• Short task: Switch "pencil" to "pen" and write out only the records that begin at the line containing "You are a computer-use" and stop after the line containing "click(925, 100)". Leave everything else unchanged.

--- Start Provided records ---

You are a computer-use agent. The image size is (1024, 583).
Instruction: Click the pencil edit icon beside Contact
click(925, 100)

--- End Provided records ---
--- Start Provided records ---

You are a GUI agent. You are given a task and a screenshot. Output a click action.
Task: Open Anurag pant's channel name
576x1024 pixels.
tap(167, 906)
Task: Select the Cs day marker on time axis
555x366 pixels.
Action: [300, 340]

--- End Provided records ---

• Task answer:
You are a computer-use agent. The image size is (1024, 583).
Instruction: Click the pen edit icon beside Contact
click(925, 100)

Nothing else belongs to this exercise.